* Exercise
Put the lines below into a JSON list of strings, one string per line and with blank lines omitted. Include only the lines from the one containing "1456x816 pixels. Task: Click" through the one containing "(x=443, y=416)", with both of those lines included.
== Record extracts
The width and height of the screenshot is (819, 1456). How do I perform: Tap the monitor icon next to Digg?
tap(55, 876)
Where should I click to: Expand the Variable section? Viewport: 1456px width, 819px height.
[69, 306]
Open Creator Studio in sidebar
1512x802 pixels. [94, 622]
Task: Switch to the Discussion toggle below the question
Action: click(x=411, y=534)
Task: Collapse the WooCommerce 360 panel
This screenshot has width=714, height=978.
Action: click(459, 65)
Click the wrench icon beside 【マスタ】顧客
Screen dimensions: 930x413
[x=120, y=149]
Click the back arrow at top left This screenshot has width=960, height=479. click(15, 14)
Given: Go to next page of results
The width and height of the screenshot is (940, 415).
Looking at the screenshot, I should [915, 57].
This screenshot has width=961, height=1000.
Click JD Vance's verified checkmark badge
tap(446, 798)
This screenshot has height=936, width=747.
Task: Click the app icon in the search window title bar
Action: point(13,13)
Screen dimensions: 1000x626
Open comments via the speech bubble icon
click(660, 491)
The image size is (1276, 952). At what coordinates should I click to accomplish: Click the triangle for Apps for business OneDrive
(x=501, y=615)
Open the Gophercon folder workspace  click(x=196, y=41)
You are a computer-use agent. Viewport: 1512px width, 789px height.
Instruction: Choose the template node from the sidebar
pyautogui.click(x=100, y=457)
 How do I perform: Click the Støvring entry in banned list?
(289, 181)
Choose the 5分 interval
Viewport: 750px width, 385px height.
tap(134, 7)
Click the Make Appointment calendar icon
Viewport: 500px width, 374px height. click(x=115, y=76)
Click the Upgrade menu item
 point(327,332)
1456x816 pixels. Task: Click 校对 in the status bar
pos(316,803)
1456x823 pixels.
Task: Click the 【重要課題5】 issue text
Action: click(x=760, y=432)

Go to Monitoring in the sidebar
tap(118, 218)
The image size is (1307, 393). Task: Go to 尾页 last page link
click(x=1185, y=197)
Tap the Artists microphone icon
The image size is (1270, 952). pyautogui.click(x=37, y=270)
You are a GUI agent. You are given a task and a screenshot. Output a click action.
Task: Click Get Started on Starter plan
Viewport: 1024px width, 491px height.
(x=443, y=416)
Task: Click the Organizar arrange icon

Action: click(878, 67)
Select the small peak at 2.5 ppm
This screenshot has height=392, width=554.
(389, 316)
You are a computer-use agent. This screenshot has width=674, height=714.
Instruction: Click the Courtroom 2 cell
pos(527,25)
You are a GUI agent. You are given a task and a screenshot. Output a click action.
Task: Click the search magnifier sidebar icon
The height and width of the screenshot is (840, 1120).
====
* Final answer
[
  "1456x816 pixels. Task: Click 校对 in the status bar",
  "pos(316,803)",
  "1456x823 pixels.",
  "Task: Click the 【重要課題5】 issue text",
  "Action: click(x=760, y=432)",
  "Go to Monitoring in the sidebar",
  "tap(118, 218)",
  "The image size is (1307, 393). Task: Go to 尾页 last page link",
  "click(x=1185, y=197)",
  "Tap the Artists microphone icon",
  "The image size is (1270, 952). pyautogui.click(x=37, y=270)",
  "You are a GUI agent. You are given a task and a screenshot. Output a click action.",
  "Task: Click Get Started on Starter plan",
  "Viewport: 1024px width, 491px height.",
  "(x=443, y=416)"
]